Philadelphia’s Democratic Party reform movement led to the election of Joseph Clark as mayor in 1952 followed by the estimable Richardson Dilworth. This ended a Republican patronage machine with a colorful and often corrupt history.
But the golden era of reform was short-lived. By the late 1960’s the reform-minded Democratic Party was becoming a more insular ward- based system. Mayors Tate and Rizzo represented the rise of row home Philadelphia, with heavy support from working and middle class neighborhoods that felt cut out by the Republicans, but were also alienated from the seemingly more well-heeled good government Democrats.
Then came the emergence of African American political power in the 1970’s, a disruptive force to the party of Tate and Rizzo. In fact the first serious African American candidate for mayor, Charles Bowser, bucked the party in the 1970’s and ran as an independent.
Through Bowser, African American leaders signaled that the party better make room. African American wards and electoral power became increasingly mainstreamed; three of our past four mayors have been African American.
Since those days, the battle within the Democratic Party has been about the distribution of appointments, nominations, and contracts among social groups bound by neighborhood, ward loyalty, money, and ethnic or racial affiliation.
The party is one of the main arbiters of this distribution. It helps decide who is next. It is not able to fully control what happens, including who gets nominated and elected, but it is a formidable player in all that goes on in local politics, and in the doings of the businesses and civic groups that rely on government funding.
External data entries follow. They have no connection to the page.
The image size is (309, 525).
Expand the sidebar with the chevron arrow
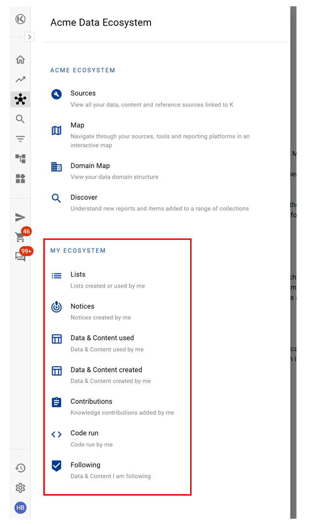point(29,37)
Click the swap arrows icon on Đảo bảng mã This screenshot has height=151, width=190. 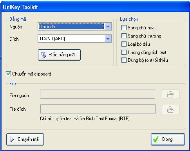point(43,55)
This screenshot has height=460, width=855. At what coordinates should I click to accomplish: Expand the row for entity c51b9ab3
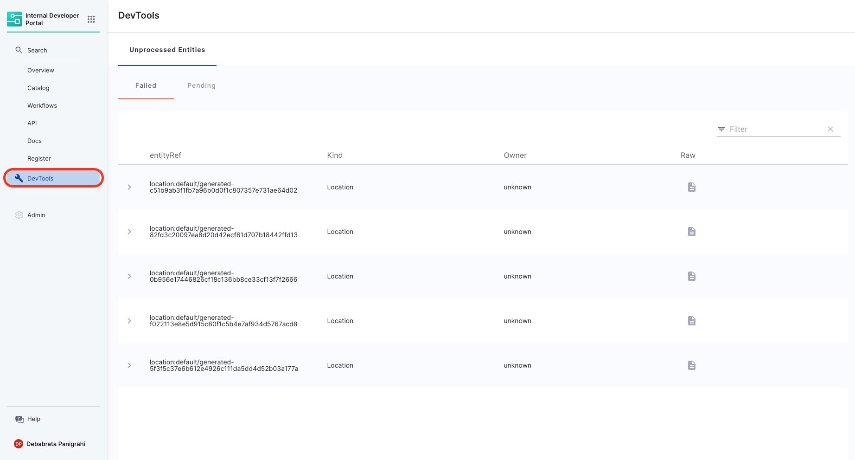pyautogui.click(x=129, y=187)
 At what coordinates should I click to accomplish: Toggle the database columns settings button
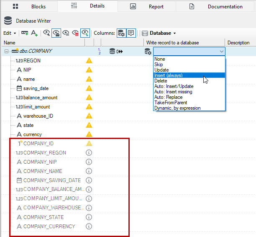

So political reform in Philadelphia is now less about new ways of doing things and more about bringing new constituencies into the fold: LGBT voters, new immigrants, the bicycle lobby, and so forth.
The reform of major administrative departments is less common and most often follows a crisis: a housing authority executive gets in trouble; a building collapses; the state takes over the schools; the crime rate spirals out of control; the Sherriff’s office misplaces millions of dollars; people wonder why taxes go uncollected when the schools are resource- starved, and the mayor wants to raise real estate taxes.
Changing the zoning code, instituting a land bank (although the land bank is more sizzle than steak), and adopting the actual value initiative are three of the bigger reforms of the past several years. City Council and the public unions blocked other major reforms, like the PGW sale and changes in pension fund management.
When members of the Ironworkers Union damaged the new Chestnut Hill Meeting House because it was a non-union site, no local politician called the Meeting House to express concern about the attack. It was as if the Meeting House broke the rules, not the Ironworkers.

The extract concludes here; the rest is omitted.